## Task prompt:
Every entry below should be written out exactly, and no image should appear.

Stored items from a collection:

========================

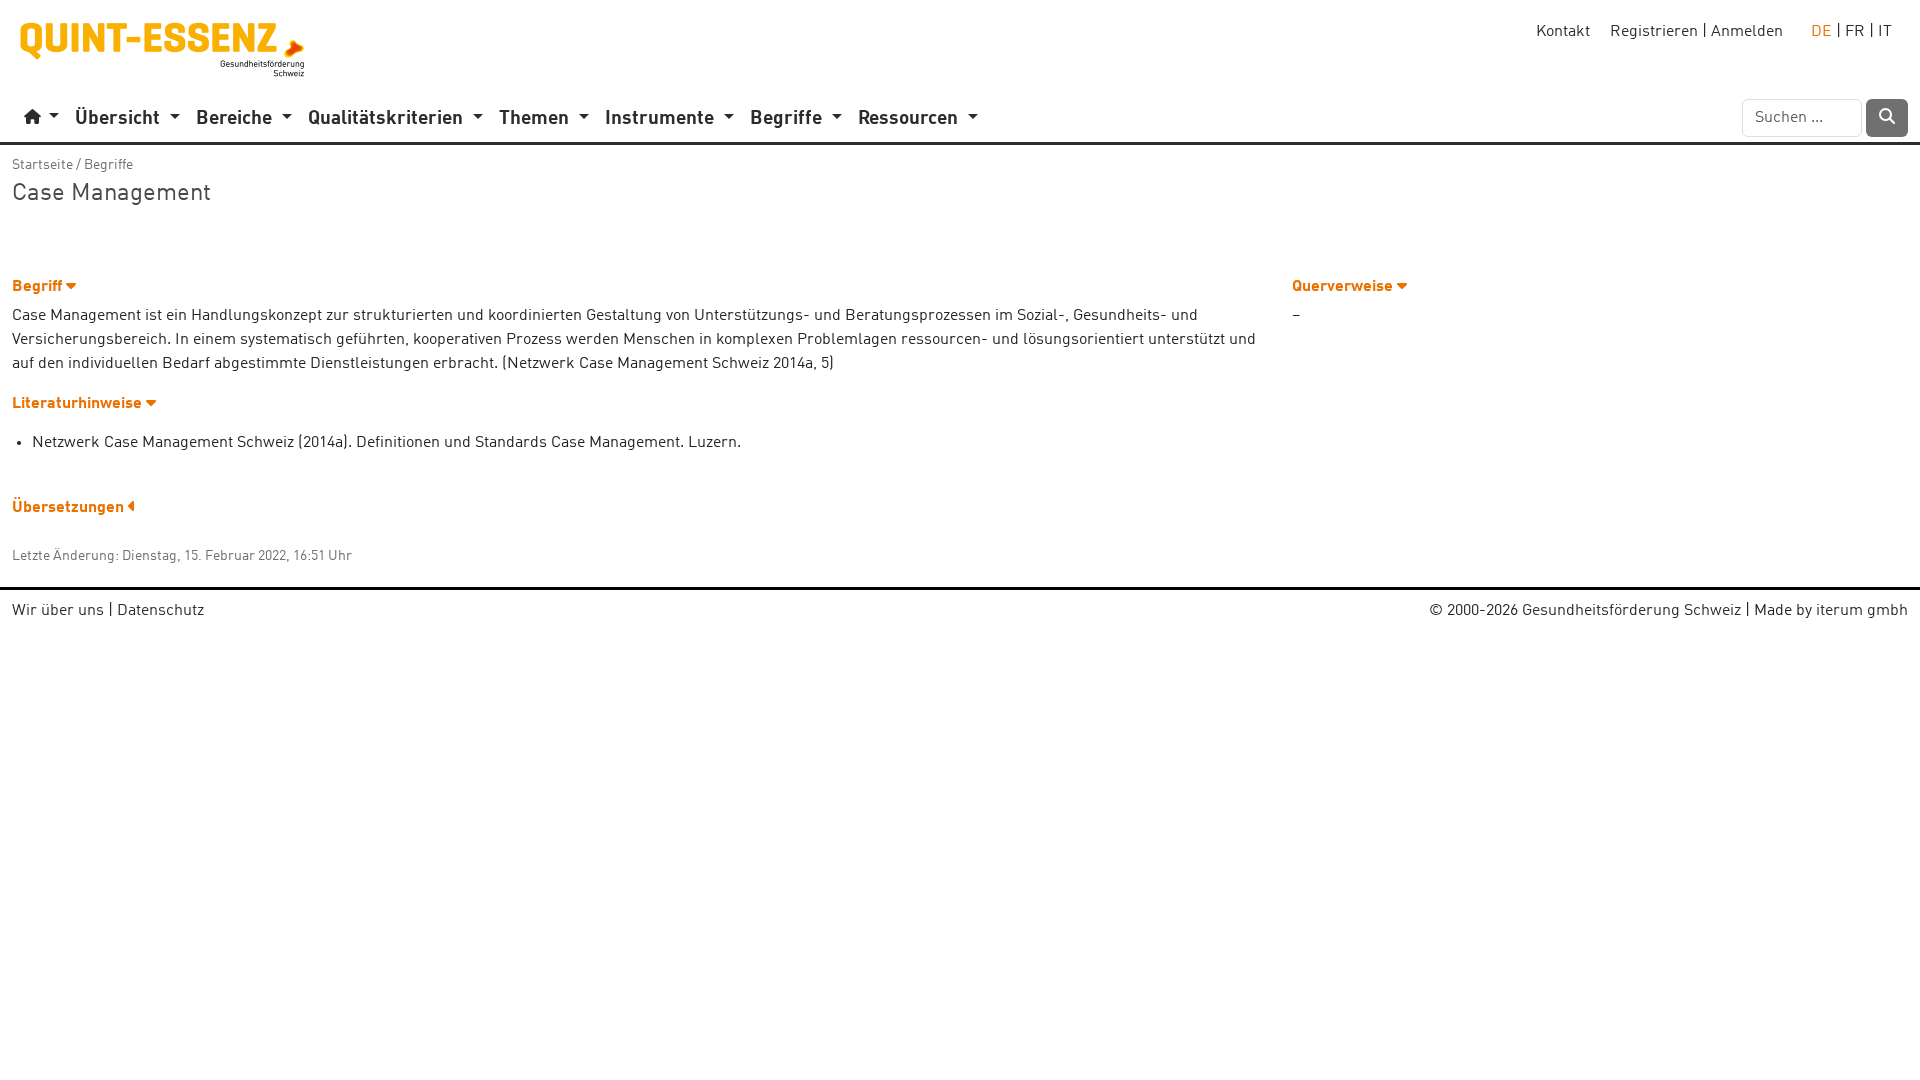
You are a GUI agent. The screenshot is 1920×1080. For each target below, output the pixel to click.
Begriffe (108, 165)
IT (1885, 32)
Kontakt (1563, 32)
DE (1821, 32)
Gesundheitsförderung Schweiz (1631, 611)
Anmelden (1747, 32)
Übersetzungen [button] (70, 508)
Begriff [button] (39, 287)
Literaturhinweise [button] (79, 404)
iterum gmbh (1862, 611)
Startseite (42, 165)
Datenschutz (160, 611)
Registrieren (1654, 32)
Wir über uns (58, 611)
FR (1855, 32)
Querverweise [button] (1344, 287)
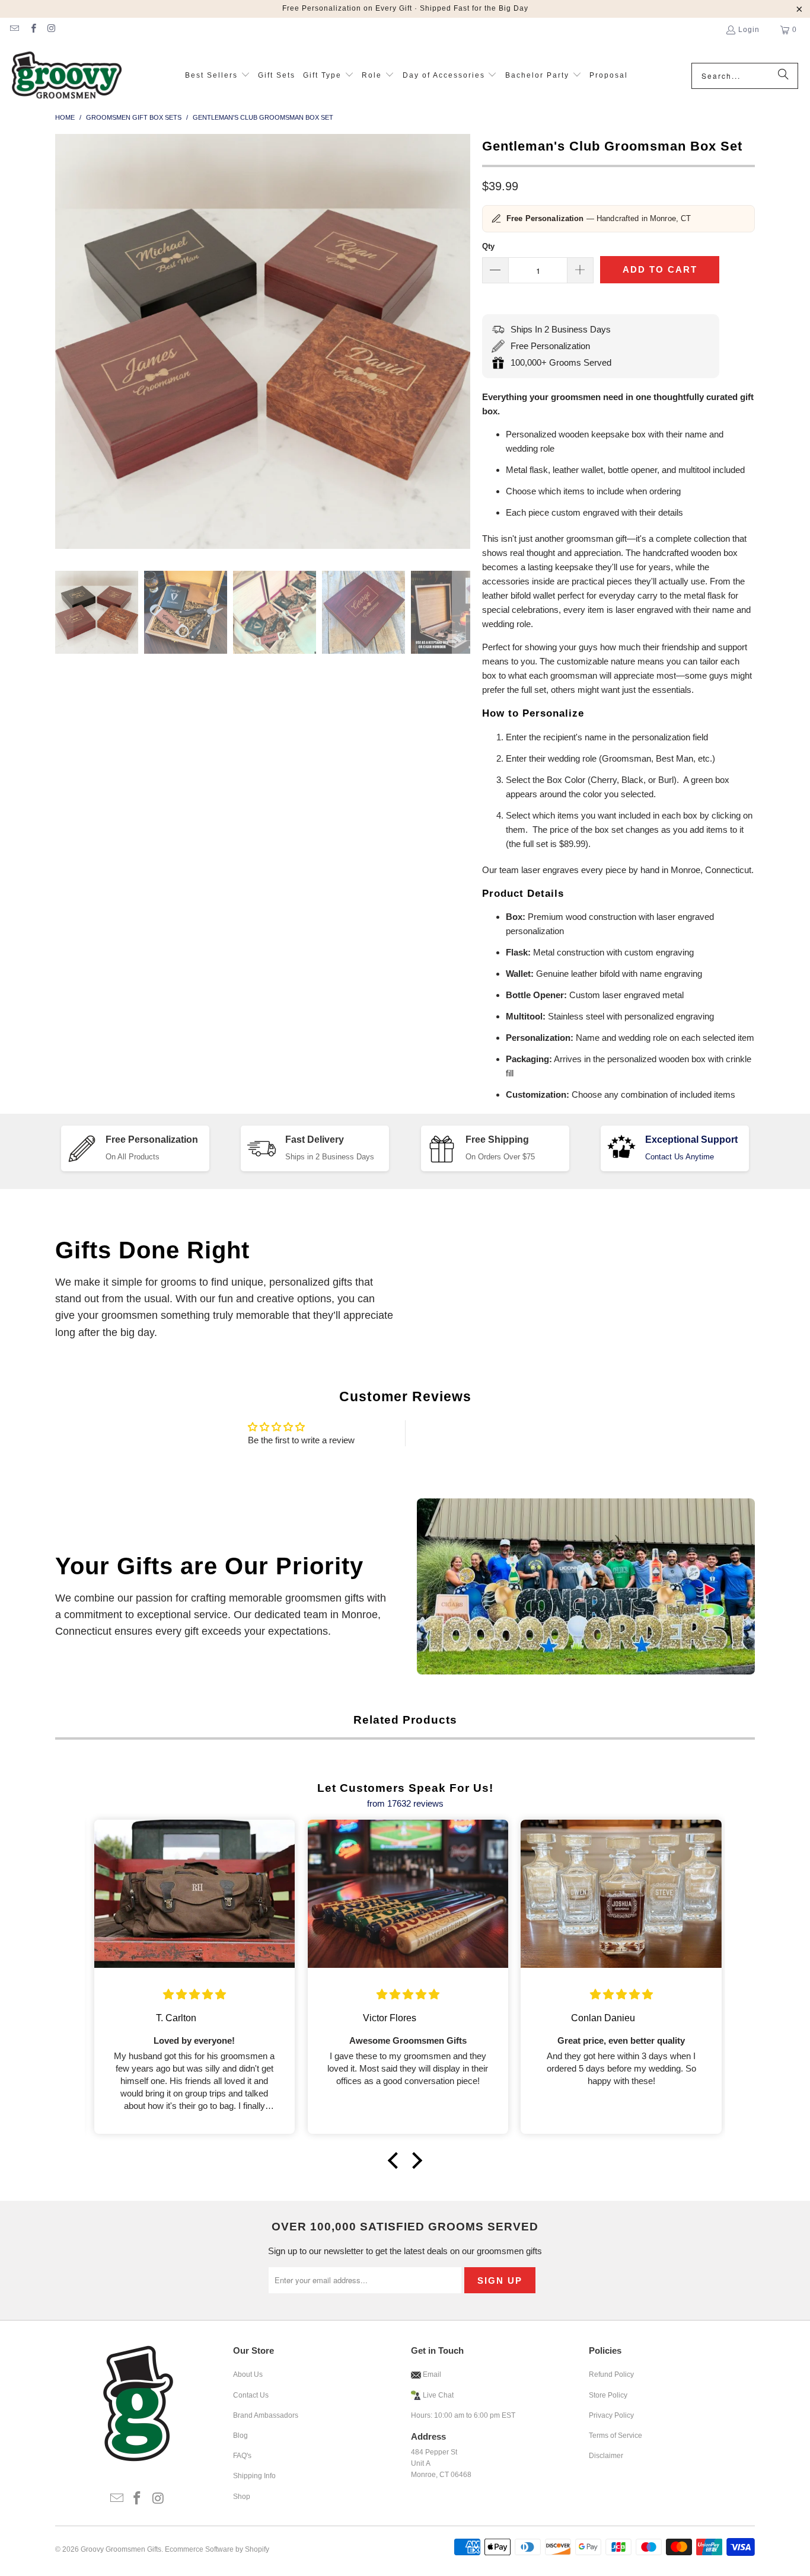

========================

## Output of the task:
You are a GUI agent. The screenshot is 1920×1080. For each target below, output the pixel to click.
Begriffe (108, 165)
IT (1885, 32)
Kontakt (1563, 32)
DE (1821, 32)
Gesundheitsförderung Schweiz (1631, 611)
Anmelden (1747, 32)
Übersetzungen [button] (70, 508)
Begriff [button] (39, 287)
Literaturhinweise [button] (79, 404)
iterum gmbh (1862, 611)
Startseite (42, 165)
Datenschutz (160, 611)
Registrieren (1654, 32)
Wir über uns (58, 611)
FR (1855, 32)
Querverweise [button] (1344, 287)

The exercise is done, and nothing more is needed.